Thursday, June 28, 2007

You, sir, are a racist.

If you're like most Americans, you don't really care what goes on in DC. So you may not know that the Supreme Court, in a 5-4 decision, limited school districts' ability to use race as a factor in school admission. Why should you care? I mean, you're (probably) white so this (probably) actually makes things easier for you. I'm white, so this would make things easier for me if I ever actually needed to apply to a school ever again (which I don't) (although there are woefully few american-born minorities in hydrology anyway). You should care because we it is unjust, and I believe it is at heart a racist view.
Just consider this view, from one Roger Clegg, who appeared on The News Hour with Jim Lehrer this evening. Go here to check out the transcript of the conversation. But I want to point you toward a particular passage from the interview:

JUDY WOODRUFF: Just quickly, are you trying to pretend that racism doesn't exist?

ROGER CLEGG: Absolutely not. Racism does exist. We've made enormous progress, and I think that anybody who thinks that we haven't is delusional, but racism still exists.
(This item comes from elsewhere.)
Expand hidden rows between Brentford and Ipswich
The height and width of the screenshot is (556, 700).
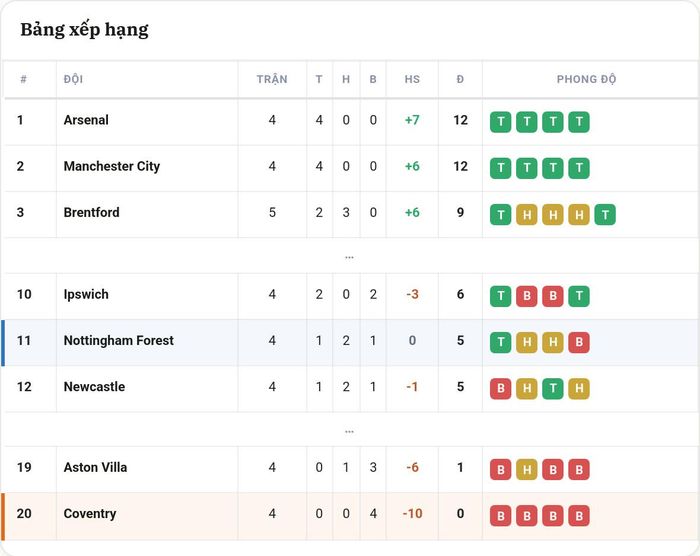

Define "enormous." A member of the Ku Klux Klan made a run for president in 1988 and 1992, and held several offices in Louisiana. One of the most popular radio hosts in America believes that black people shouldn't get to swim. In one poll, 49% of black people said that racism is "a serious problem." But I guess it's a hell of a lot easier to say that we've made great strides if you're a successful, middle-aged white man.
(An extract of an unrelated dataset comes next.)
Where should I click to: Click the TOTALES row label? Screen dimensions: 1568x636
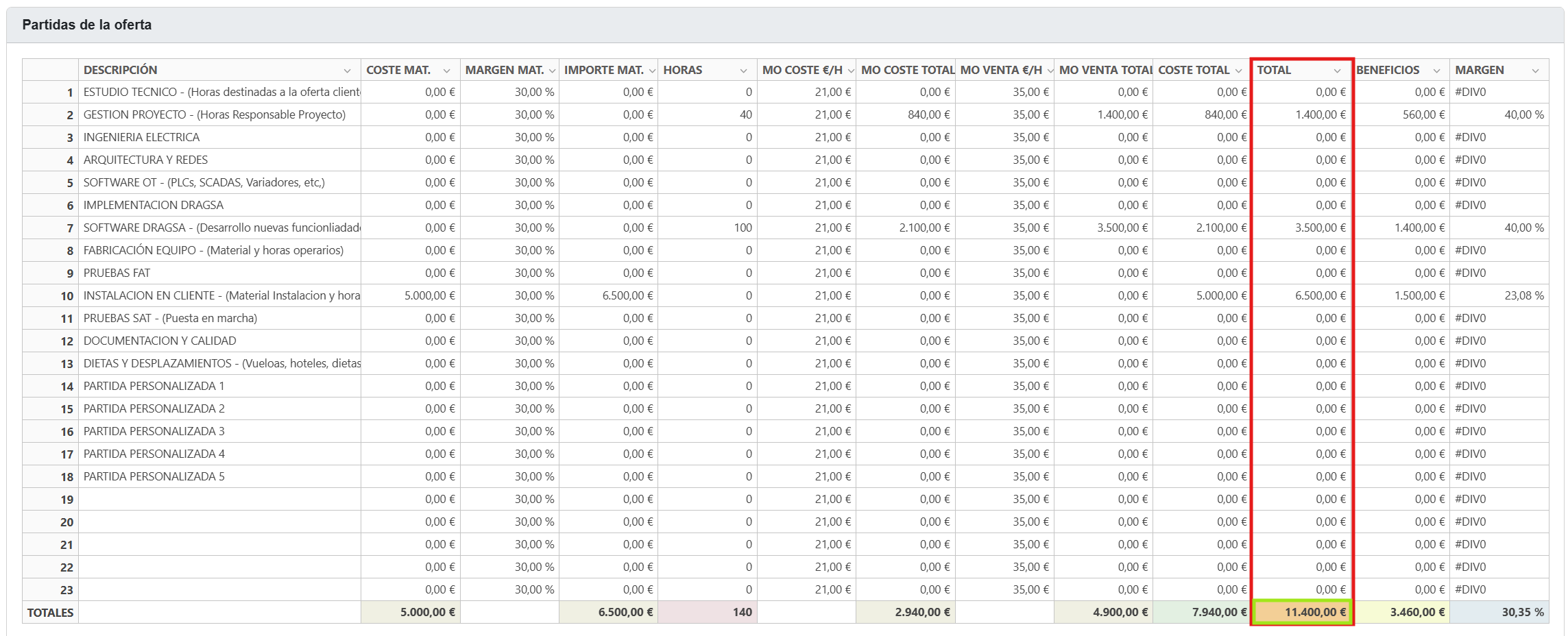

But the best way to fight discrimination is not by piling more discrimination on top of it, not by creating new victims of racial discrimination.

Black people have had a terrible time for the past couple centuries, and, as white people, it is our fault. The Native Americans are having an even worse time, and, yes, that is also our fault. We did terrible, unconscionable things. Human rights violations on scales rarely seen. I don't understand why we don't consider it our duty to make things right for these people. Instead, we complain about bullshit like reverse racism, ignoring the fact that, if another group had done these terrible things to us, we would probably be pretty angry at them, and wary as to their intentions toward us. We once officially (and then unofficially) considered black people "less than." Now we expect them, despite extreme issues of poverty, incarceration rates, job discrimination, and political underrepresentation, to get themselves up to our economic, economic, and social level without help. I watched the All-American Presidential Forum on PBS tonight, and Dennis Kucinich said something that gave me a laugh: "They tell you to pull yourself up by your bootstraps, then they steal your boots." You hold a person's head underwater until they're too tired to get back out, then you expect them to save themselves. What have we done for them to give them the skills to get out of their situation? Nothing. The best way to fight discrimination is to give people the tools to improve their situation, and that includes giving them priority for schools admissions, as well as giving the poor free health care, improving job placement and prison rehabilityation, and reforming our drug policies. My favorite thing that Clegg says in that last line is that giving minorities entrance priority is equivalent to "piling [on] more discrimination" because we all know that the only people being descriminated against are white people. He actually believes that white people are in danger of becoming less dominant because WE ARE BEING DESCRIMINATED AGAINST.

The best way to fight discrimination is by enforcing the laws that we have on the books against discrimination and by helping impoverished people, who come in all colors, but regardless of their skin color.

No, the best way to fight discrimination is to make all the racist people non-racist, but that ain't never going to happen because people are people. If blacks are at a greater disadvantage due to "unofficial" discrimination, should we not try to counteract that to make life fair and just?

If there are poor kids or kids who are not getting a good education, help them improve their schools, but it should be done for all of them, regardless of their skin color, whether they're white or black or brown or yellow.

Yes I agree. But you are deluding yourself if you actually believe that wealth and race do not go hand-in-hand. I bet that middle class and rich people would also be upset if you started changing your admissions requirements to give poor people preference. Justice is facing the consequences of your past actions; in our case, it is holding people down because of their race, and justice (and ethics, and morals) dictates that we do what we can to help them out.